(Your objective):
Below are the records; give again exactly the line with "[Collapse] (9, 120)", the line with "[Expand here] (99, 629)", and each line that lies between them, and nothing besides.
Data provided START
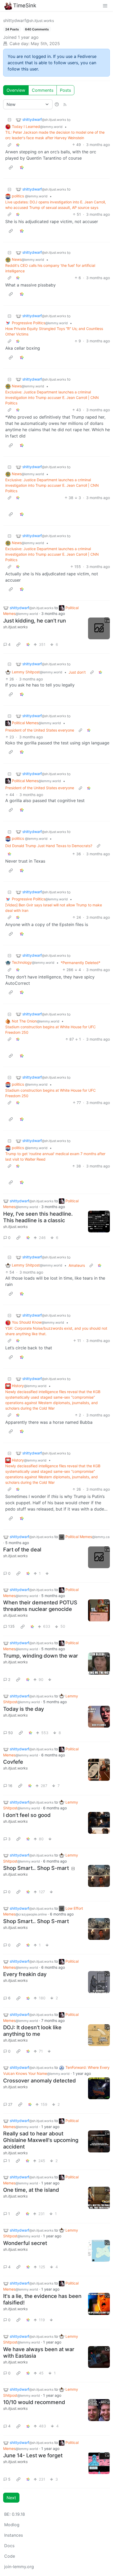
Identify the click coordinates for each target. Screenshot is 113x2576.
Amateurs (77, 1265)
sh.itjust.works (15, 627)
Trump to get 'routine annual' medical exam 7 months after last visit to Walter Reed (55, 1156)
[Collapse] (9, 120)
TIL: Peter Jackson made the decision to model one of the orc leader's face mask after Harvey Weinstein (55, 135)
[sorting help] (57, 104)
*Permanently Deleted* (80, 962)
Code (9, 2556)
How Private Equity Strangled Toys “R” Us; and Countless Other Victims (54, 331)
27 (10, 2104)
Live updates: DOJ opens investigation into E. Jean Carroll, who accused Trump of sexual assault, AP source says (55, 205)
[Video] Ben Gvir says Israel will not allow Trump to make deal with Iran (53, 908)
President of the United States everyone (39, 730)
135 (11, 1626)
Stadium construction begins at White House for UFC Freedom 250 (50, 1030)
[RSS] (65, 104)
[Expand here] (99, 629)
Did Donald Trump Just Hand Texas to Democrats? (48, 845)
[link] (18, 144)
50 (10, 1732)
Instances (13, 2535)
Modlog (11, 2524)
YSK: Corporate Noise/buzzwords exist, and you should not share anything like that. (56, 1331)
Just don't (77, 672)
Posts (65, 90)
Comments (42, 90)
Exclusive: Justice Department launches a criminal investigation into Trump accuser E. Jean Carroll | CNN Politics (52, 397)
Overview (16, 90)
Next (11, 2497)
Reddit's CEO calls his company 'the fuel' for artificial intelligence (50, 268)
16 (10, 1785)
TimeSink (24, 5)
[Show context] (9, 144)
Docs (9, 2545)
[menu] (105, 5)
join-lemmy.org (19, 2566)
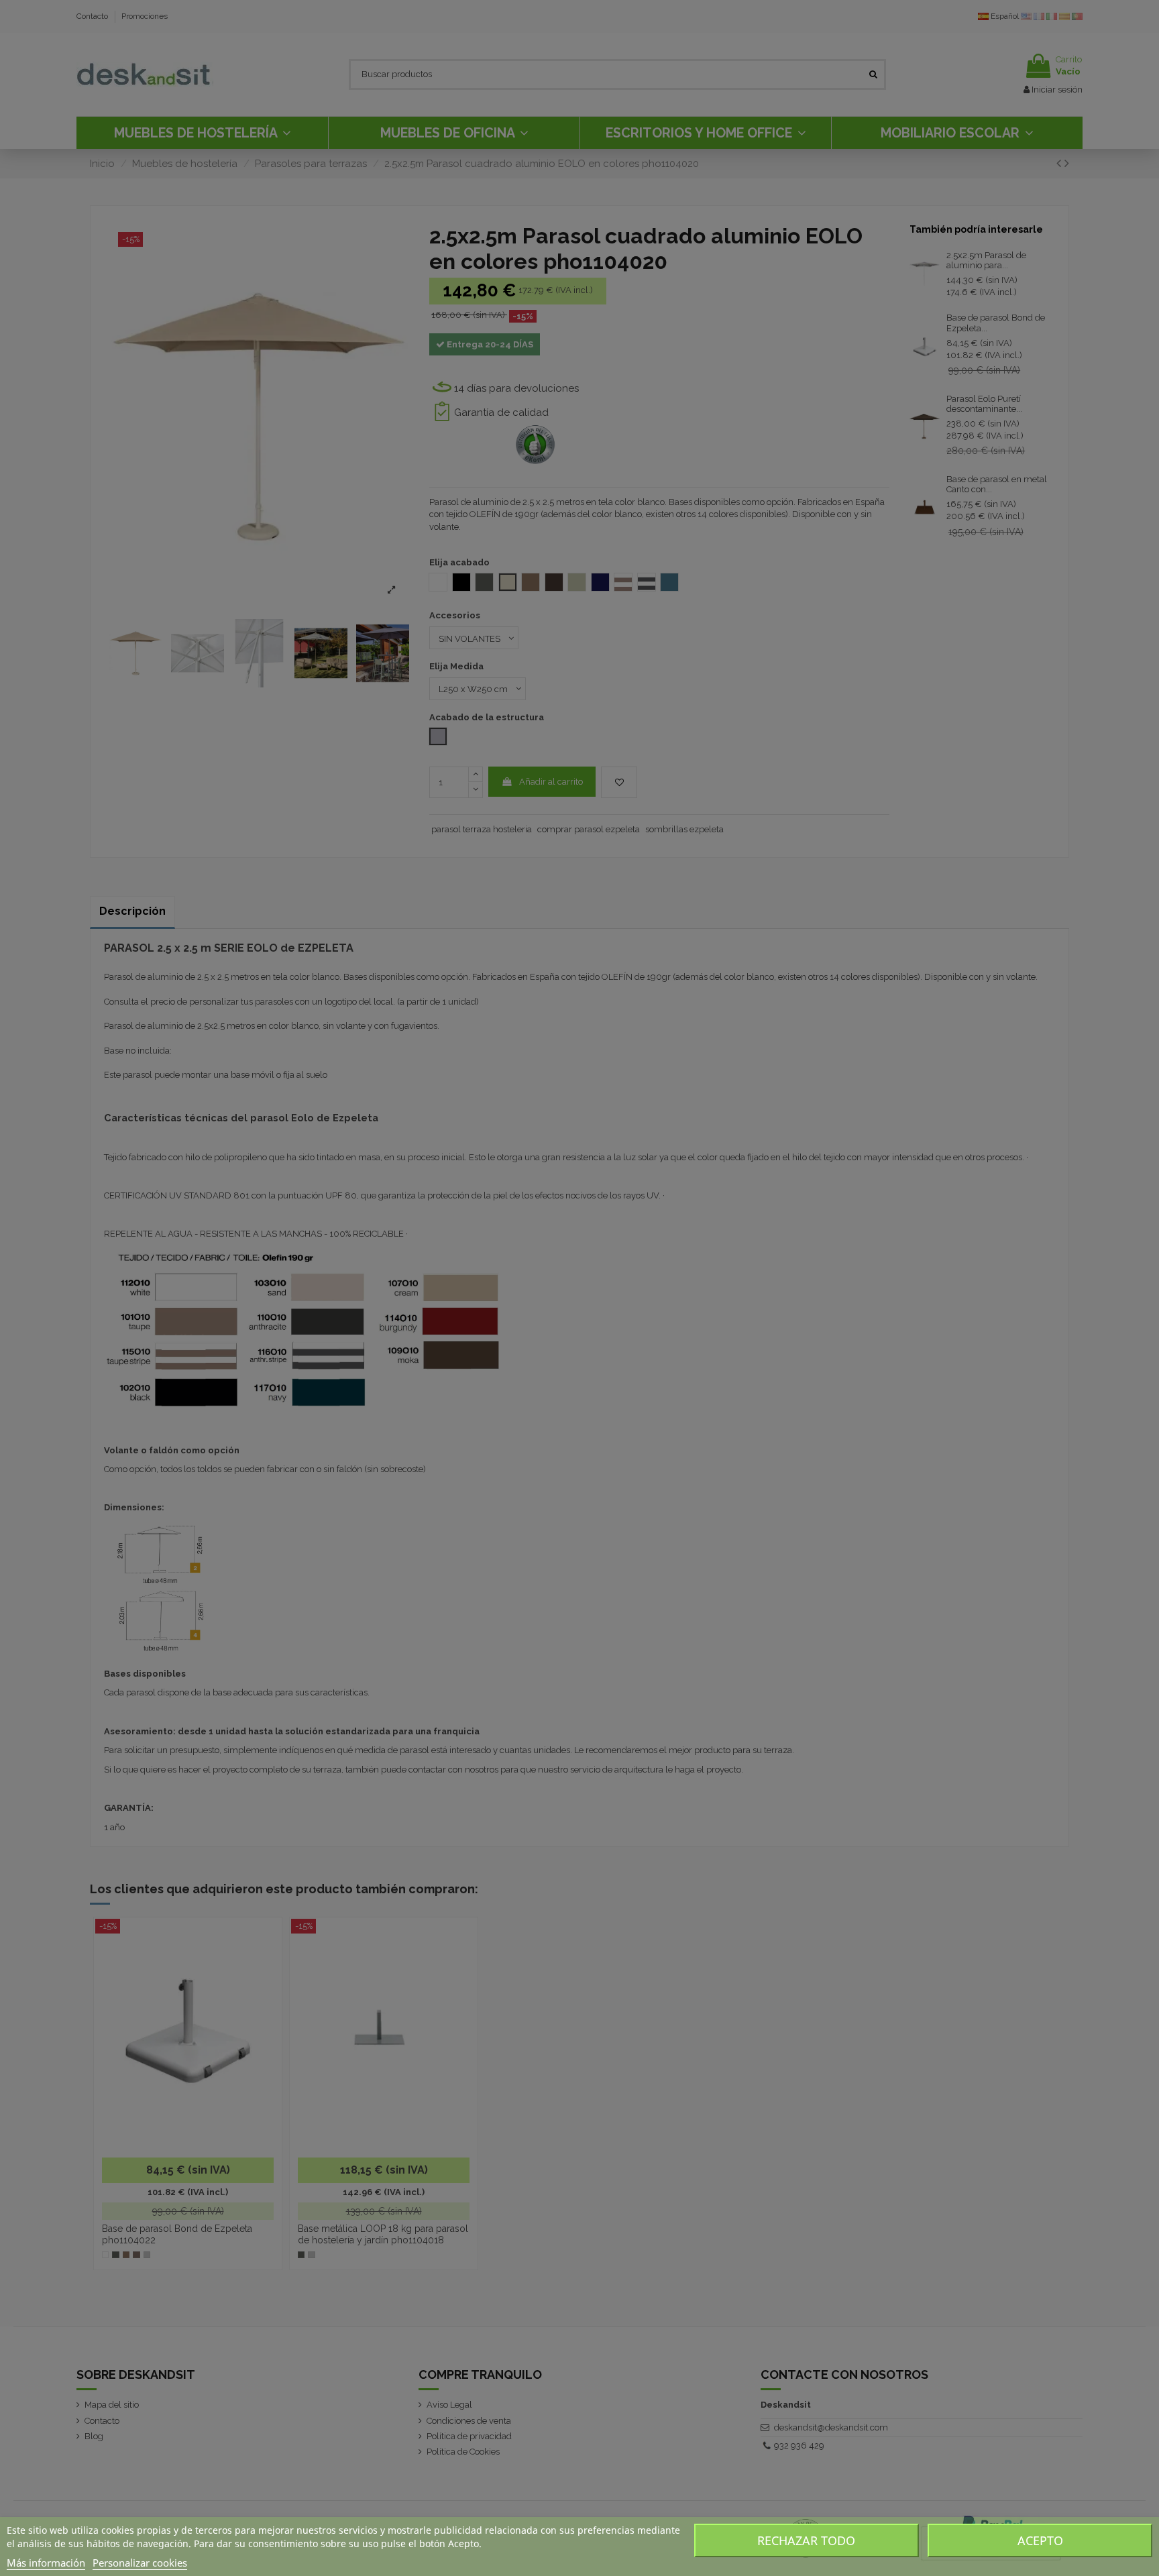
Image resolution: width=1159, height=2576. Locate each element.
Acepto (1040, 2540)
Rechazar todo (806, 2540)
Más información (46, 2562)
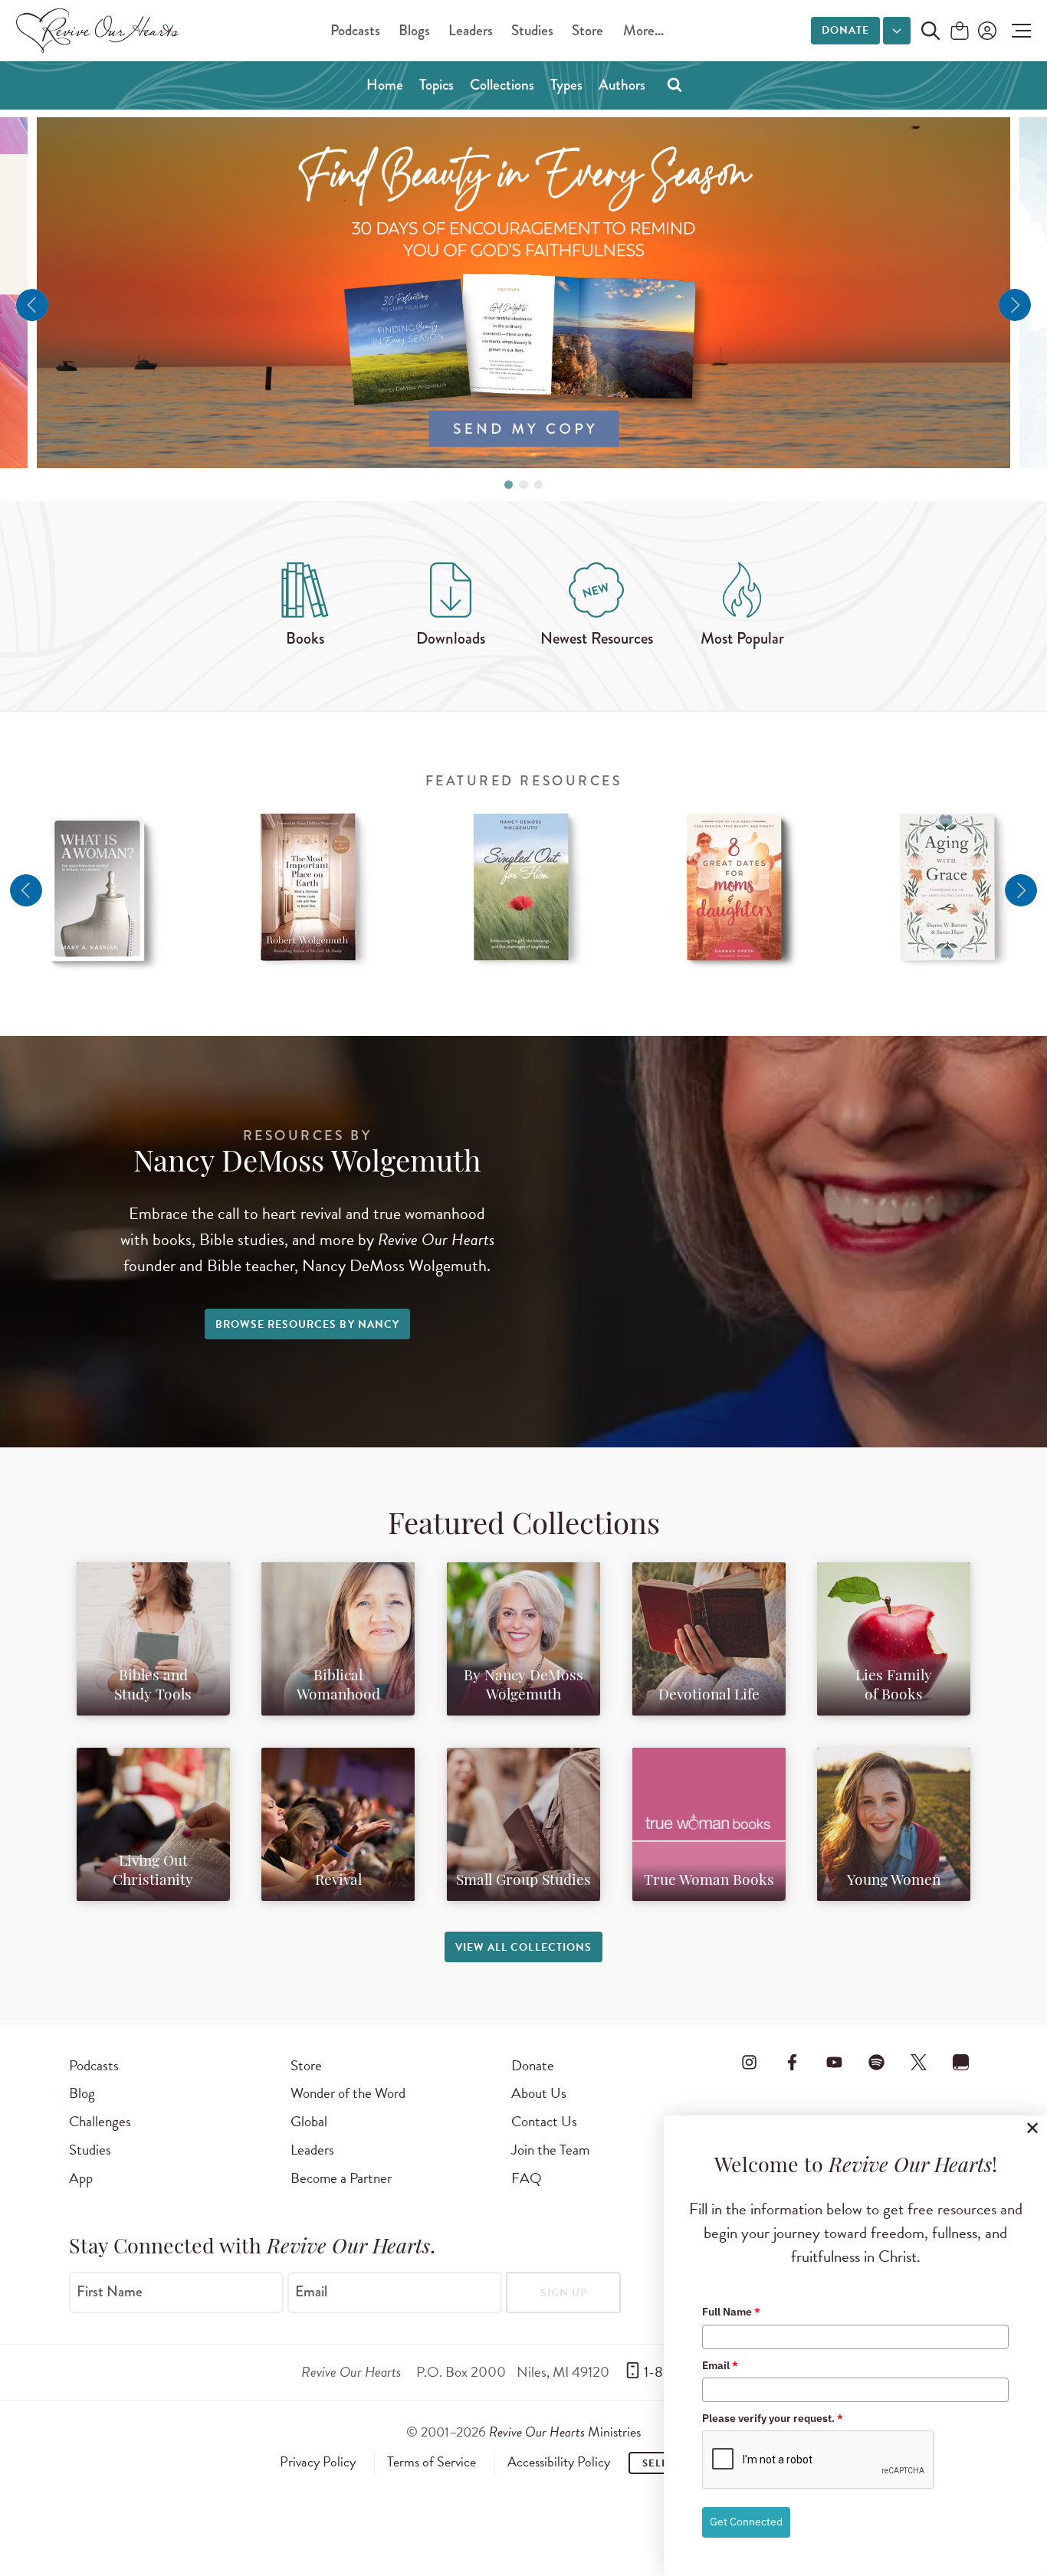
Data provided END
(Problem solution):
[Collapse] (9, 120)
TIL: Peter Jackson made the decision to model one of the orc leader's face mask after Harvey Weinstein (55, 135)
[sorting help] (57, 104)
*Permanently Deleted* (80, 962)
Code (9, 2556)
How Private Equity Strangled Toys “R” Us; and Countless Other Victims (54, 331)
27 (10, 2104)
Live updates: DOJ opens investigation into E. Jean Carroll, who accused Trump of sexual assault, AP source says (55, 205)
[Video] Ben Gvir says Israel will not allow Trump to make deal with Iran (53, 908)
President of the United States everyone (39, 730)
135 (11, 1626)
Stadium construction begins at White House for UFC Freedom 250 (50, 1030)
[RSS] (65, 104)
[Expand here] (99, 629)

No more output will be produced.